# Ugly pens



## crabcreekind (Apr 6, 2011)

I was inspired by a pen i saw to day, and i was just wondering what kind of pens you guys have turned that are ugly and didnt turn out to well. I know i have made some bad pens that looked horrible. So if you guys could share your pens or mistakes that you made on pens you made would be great.


----------



## Drstrangefart (Apr 6, 2011)

Dig up the ugly pen contest in the Birthday Bash forum. Most are intentional, sadly.


----------



## Andrew_K99 (Apr 6, 2011)

I'd be interesting to see pens that weren't intentionally made to be ugly.  The ones in the bash were great but were done on purpose.

AK


----------



## PenMan1 (Apr 6, 2011)

I've seen some ugly pens, but so far they all pale in comparison to MesquiteMan's cat poo pen and Bitshrd's dog hair pens. Man, those were some ugly pens!


----------



## randywa (Apr 6, 2011)

I put this one in the Ugly Pen Contest, but it wasn't intended to be ugly. It just came out that way. It's made from leopardwood, maple, walnut, blackwood, and bloodwood. Seemed like a good idea for a minute.


----------



## thewishman (Apr 6, 2011)

randywa said:


> I put this one in the Ugly Pen Contest, but it wasn't intended to be ugly. It just came out that way. It's made from leopardwood, maple, walnut, blackwood, and bloodwood. Seemed like a good idea for a minute.

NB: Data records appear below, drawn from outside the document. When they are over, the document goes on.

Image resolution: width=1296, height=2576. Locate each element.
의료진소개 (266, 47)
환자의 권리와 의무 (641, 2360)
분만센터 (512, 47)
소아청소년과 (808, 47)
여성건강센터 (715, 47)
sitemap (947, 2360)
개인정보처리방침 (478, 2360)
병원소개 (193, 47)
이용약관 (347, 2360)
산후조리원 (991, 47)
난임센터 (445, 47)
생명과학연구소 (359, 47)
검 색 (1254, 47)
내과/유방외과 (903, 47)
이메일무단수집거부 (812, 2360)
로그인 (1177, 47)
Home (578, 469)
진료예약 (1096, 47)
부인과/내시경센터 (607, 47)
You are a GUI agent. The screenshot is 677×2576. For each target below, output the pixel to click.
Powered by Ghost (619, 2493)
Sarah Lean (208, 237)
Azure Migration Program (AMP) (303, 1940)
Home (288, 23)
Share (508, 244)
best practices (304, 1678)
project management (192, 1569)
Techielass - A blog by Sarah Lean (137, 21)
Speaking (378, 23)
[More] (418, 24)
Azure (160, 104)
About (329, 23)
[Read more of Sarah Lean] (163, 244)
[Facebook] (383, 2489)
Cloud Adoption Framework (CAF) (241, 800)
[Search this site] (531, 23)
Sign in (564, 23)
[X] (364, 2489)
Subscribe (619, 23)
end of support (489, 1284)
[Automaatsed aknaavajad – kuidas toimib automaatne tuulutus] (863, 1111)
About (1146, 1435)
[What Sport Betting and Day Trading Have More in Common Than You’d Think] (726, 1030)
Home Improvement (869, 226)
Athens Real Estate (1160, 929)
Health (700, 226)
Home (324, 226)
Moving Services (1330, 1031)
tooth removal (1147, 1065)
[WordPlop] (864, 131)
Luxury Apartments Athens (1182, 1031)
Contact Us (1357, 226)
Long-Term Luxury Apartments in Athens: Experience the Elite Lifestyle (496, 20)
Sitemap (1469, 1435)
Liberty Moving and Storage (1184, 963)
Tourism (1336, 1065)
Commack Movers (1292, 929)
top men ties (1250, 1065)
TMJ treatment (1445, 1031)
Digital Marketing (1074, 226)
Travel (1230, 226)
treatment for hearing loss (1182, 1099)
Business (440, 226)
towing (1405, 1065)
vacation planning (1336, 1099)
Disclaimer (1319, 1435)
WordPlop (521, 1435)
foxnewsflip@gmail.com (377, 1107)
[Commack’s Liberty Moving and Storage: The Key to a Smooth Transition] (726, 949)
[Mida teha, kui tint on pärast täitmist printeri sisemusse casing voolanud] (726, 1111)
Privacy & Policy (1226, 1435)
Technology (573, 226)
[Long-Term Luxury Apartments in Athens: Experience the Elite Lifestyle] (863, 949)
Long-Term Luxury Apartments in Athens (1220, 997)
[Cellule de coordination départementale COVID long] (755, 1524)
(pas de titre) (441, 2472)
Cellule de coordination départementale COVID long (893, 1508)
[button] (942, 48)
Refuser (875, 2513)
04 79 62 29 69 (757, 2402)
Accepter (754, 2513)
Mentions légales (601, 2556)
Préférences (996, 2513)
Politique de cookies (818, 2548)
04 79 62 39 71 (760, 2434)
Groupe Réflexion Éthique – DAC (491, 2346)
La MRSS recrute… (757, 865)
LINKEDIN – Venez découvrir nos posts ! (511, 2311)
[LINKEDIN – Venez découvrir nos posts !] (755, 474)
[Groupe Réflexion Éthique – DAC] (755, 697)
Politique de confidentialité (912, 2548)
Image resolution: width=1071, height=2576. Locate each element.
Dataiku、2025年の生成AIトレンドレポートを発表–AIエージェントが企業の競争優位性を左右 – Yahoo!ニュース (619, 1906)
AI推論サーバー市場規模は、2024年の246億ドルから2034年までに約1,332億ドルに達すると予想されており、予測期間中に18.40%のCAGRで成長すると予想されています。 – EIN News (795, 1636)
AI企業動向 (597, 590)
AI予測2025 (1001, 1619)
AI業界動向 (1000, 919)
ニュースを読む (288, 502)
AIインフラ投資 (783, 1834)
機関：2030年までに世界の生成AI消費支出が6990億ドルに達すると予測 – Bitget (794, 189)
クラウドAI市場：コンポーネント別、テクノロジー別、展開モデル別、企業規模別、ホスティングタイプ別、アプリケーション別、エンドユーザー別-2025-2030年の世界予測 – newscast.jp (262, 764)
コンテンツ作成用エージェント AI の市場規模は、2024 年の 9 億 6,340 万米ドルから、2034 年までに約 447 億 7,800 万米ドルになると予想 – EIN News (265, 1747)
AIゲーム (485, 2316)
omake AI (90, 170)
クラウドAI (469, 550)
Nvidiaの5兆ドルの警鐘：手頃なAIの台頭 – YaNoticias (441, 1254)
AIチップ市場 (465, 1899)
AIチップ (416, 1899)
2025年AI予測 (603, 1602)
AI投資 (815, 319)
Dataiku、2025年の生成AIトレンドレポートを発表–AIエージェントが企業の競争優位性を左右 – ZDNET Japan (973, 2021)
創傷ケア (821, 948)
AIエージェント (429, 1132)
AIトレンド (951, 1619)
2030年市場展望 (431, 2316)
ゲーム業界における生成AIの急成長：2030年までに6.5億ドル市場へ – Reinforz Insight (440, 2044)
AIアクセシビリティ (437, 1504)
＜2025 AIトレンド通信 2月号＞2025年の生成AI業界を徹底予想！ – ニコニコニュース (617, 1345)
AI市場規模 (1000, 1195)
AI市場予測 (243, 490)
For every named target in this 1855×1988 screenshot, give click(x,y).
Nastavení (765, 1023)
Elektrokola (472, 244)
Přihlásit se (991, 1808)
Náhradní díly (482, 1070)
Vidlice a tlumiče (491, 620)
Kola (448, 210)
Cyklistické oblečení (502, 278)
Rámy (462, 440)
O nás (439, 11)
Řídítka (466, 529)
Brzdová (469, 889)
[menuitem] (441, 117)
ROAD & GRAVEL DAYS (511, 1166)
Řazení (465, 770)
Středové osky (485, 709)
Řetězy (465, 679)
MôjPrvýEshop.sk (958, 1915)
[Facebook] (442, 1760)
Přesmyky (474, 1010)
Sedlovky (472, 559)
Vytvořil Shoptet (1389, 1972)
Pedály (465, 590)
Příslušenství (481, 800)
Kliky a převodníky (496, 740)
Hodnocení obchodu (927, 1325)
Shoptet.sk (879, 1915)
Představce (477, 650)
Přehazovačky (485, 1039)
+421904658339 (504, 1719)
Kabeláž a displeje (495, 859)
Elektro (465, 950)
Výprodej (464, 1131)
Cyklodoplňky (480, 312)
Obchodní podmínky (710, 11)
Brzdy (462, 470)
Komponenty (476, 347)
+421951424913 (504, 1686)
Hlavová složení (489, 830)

That's it, Randy. I promised myself to never look at that thread again, now this fella shows up in another thread.


----------



## ctubbs (Apr 7, 2011)

What is wrong with that pen, Randy?  I kind of like it.  It is well made, the fit and finish is very good,(I wish all mine came out that good) the colors of the material work well together.  Heck Randy, I've thrown away much worse than that.  No I can't show pics of my horrible pens.  When they get that bad, I turn the blank off the tube and save the brass, sorry.
Charles


----------



## Jgrden (Apr 7, 2011)

*Beauty and the Beast*

No no ,THIS one is the ugly pen.


----------



## crabcreekind (Apr 7, 2011)

Jgrden said:


> No no ,THIS one is the ugly pen.
> 
> View attachment 49228



wow that is ugly thanks for sharing.


----------



## Jgrden (Apr 8, 2011)

crabcreekind said:


> Jgrden said:
> 
> 
> > No no ,THIS one is the ugly pen.
> ...


Heh, heh, heh, I use it as a daily writer. The Cross refill is fine black and writes just great. I think I'll take it out to a restaurant tomorrow just to see if the waiter notices it. Maybe he'll trade me a free meal. Y'think??


----------



## ctubbs (Apr 9, 2011)

John, I hope he made you clean up the puke when you showed it to him!  hee, hee, hee.  I still think you should have kept it hidden until next Feb.
Charles


----------



## Jgrden (Apr 9, 2011)

ctubbs said:


> John, I hope he made you clean up the puke when you showed it to him!  hee, hee, hee.  I still think you should have kept it hidden until next Feb.
> Charles


Shucks, I forgot it today. Tomorrow we will take it out to a restaurant and try it again. In fact I need to collect money at a shooting range and I may take it in there. They'll probably chase me out with a gun.


----------